→ **What the task asks**
The response must be the exact lines from the one that contains "Image resolution: width=1242" through the end of the material, with no pictures and no additional lines.

# # # #

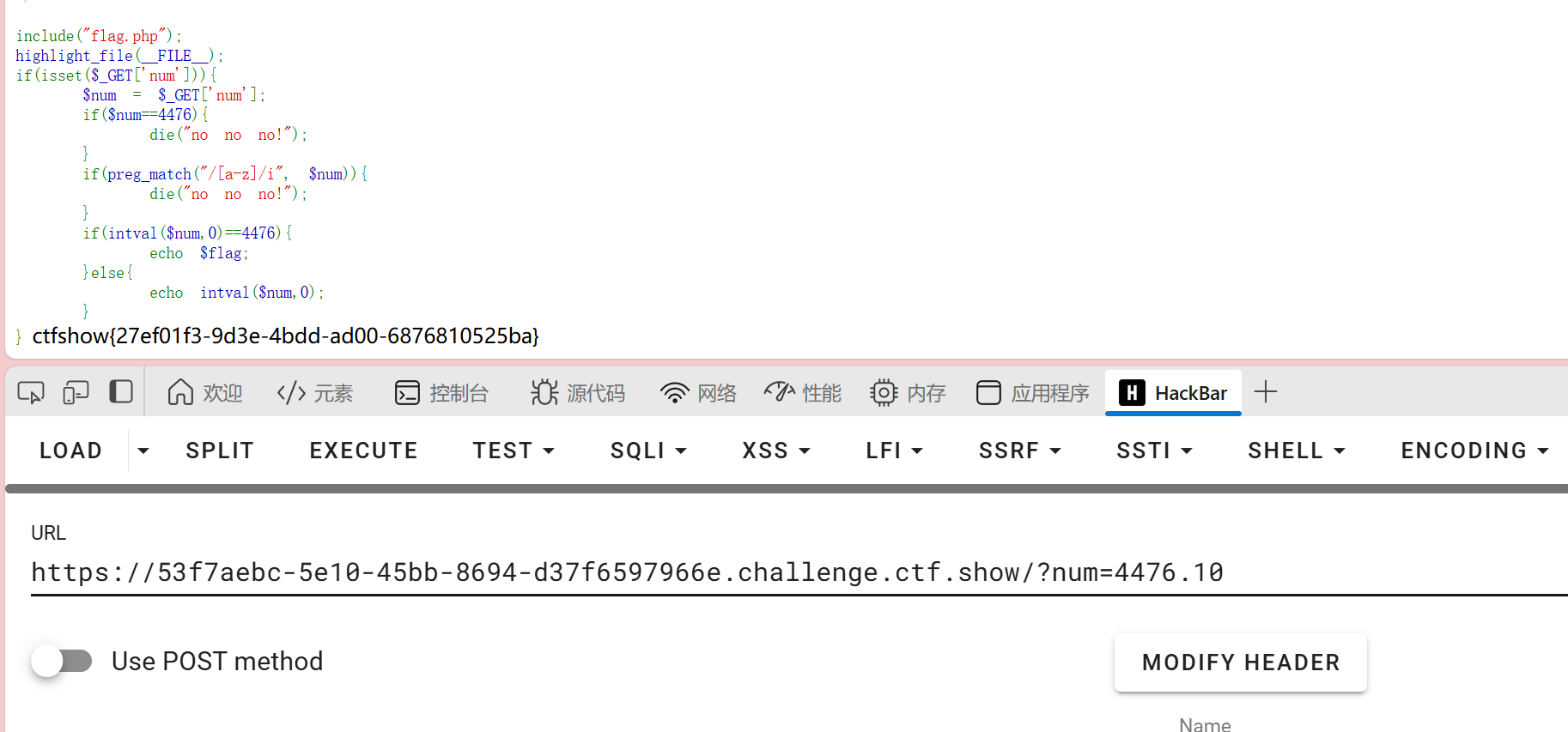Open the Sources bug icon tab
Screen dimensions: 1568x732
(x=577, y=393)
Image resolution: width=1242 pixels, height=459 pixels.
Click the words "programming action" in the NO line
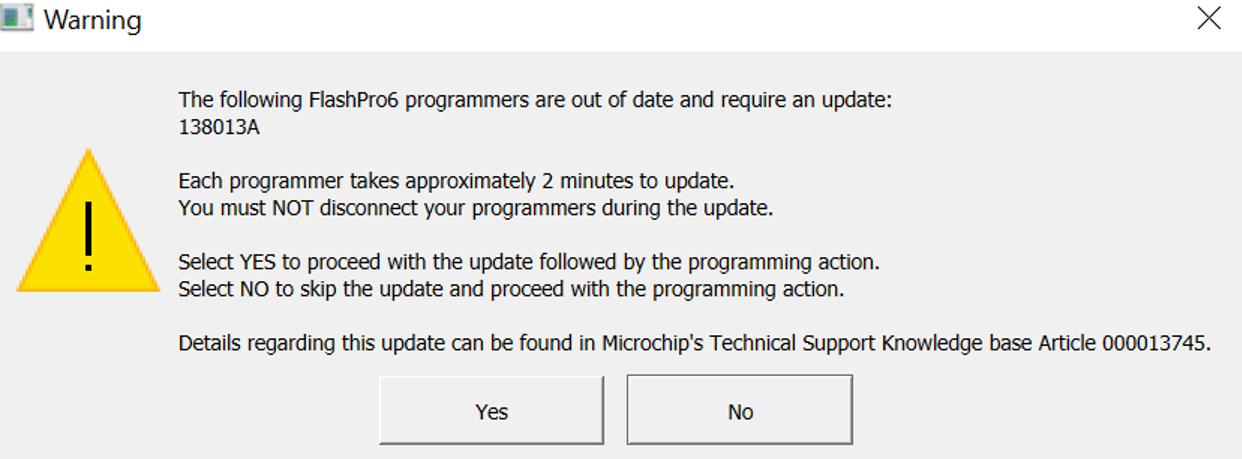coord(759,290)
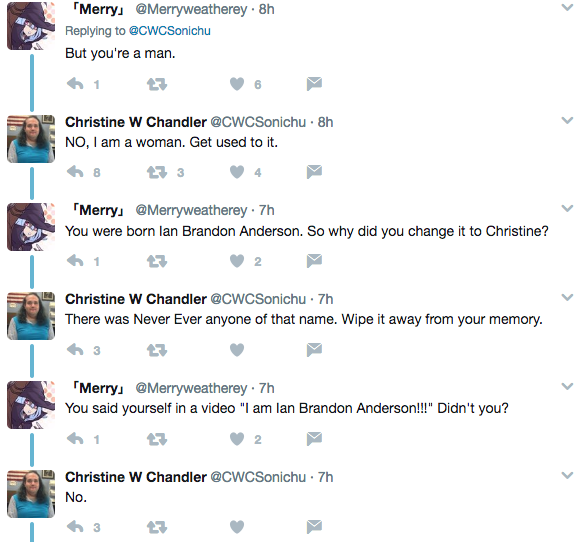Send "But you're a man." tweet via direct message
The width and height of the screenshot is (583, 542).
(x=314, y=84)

# # # #

→ **Answer below**
Image resolution: width=1242 pixels, height=459 pixels.
Click the words "programming action" in the NO line
coord(759,290)
Send "But you're a man." tweet via direct message
The width and height of the screenshot is (583, 542).
(x=314, y=84)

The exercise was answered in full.